Total footfall rose by 10 percentage points in August from July but was 18% lower than two years earlier, the survey showed. Retail parks had the biggest gain, showing a 13.4-point rise from July and a 25% drop from two years earlier.

At high street stores footfall rose 9.8 points month on month and was 25% lower than two years before. Visits to shopping centres rose 5.5 points from July and were down 33% from August 2019. On top of a partial return to offices, shopping was boosted by tourism and families preparing for the new school year.

Helen Dickinson, chief executive of the BRC, said: “Following months of little improvement, August footfall was a tentative step in the right direction. There were minor improvements with the return of some workers to the office and domestic tourism through August, however overall footfall remained significantly down compared to the pre-pandemic peak.”

London remained the retail market most affected by the pandemic with footfall down 29.5% from two years earlier followed by Scotland and all of England.
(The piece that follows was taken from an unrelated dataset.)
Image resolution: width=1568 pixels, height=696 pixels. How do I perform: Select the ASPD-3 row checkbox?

Northwest England was the least affected, registering a 10.8% drop from August 2019. All UK cities had better shopper counts in August from a month earlier.

Andy Sumpter, a consultant at Sensormatic Solutions, said: “Bolstered by staycationer shopper traffic and the back to school boost, August saw footfall recovering to its highest point compared to pre-pandemic levels so far this year. In every UK city we track – including London, which has sorely felt the impact of slow returning commuter trade in recent months – showed improved shopper counts, as vaccine confidence won out against the fears and spread of the Delta variant.”
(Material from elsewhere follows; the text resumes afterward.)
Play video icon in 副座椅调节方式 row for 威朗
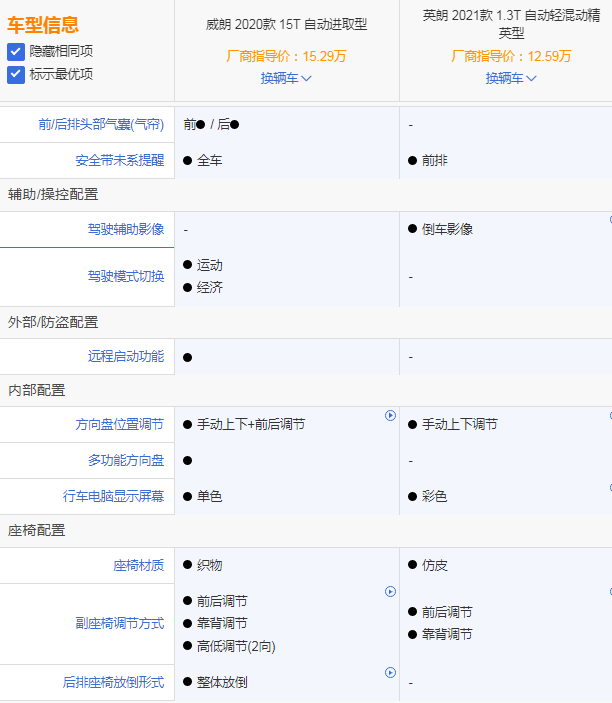pyautogui.click(x=391, y=592)
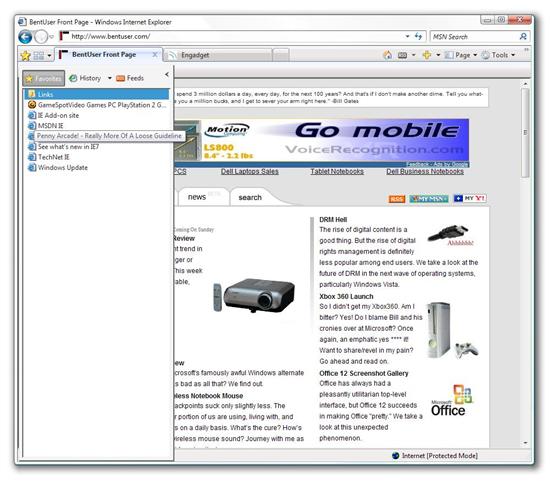550x482 pixels.
Task: Open the Home page icon
Action: (x=388, y=55)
Sumpter said that, amid a shortage of lorry drivers and with supply chains disrupted by Brexit, retailers would have to get stock on to shelves for the recovery to continue as the sector heads into its busiest period in the run-up to Christmas.

Times remain tough for the UK’s retailers amid shaky consumer confidence and pressure from rising costs. Bank of England figures showed households wary of spending and a recent BRC survey said price rises in stores were on the way because of increasing commodity and transport prices, Brexit red tape and other factors.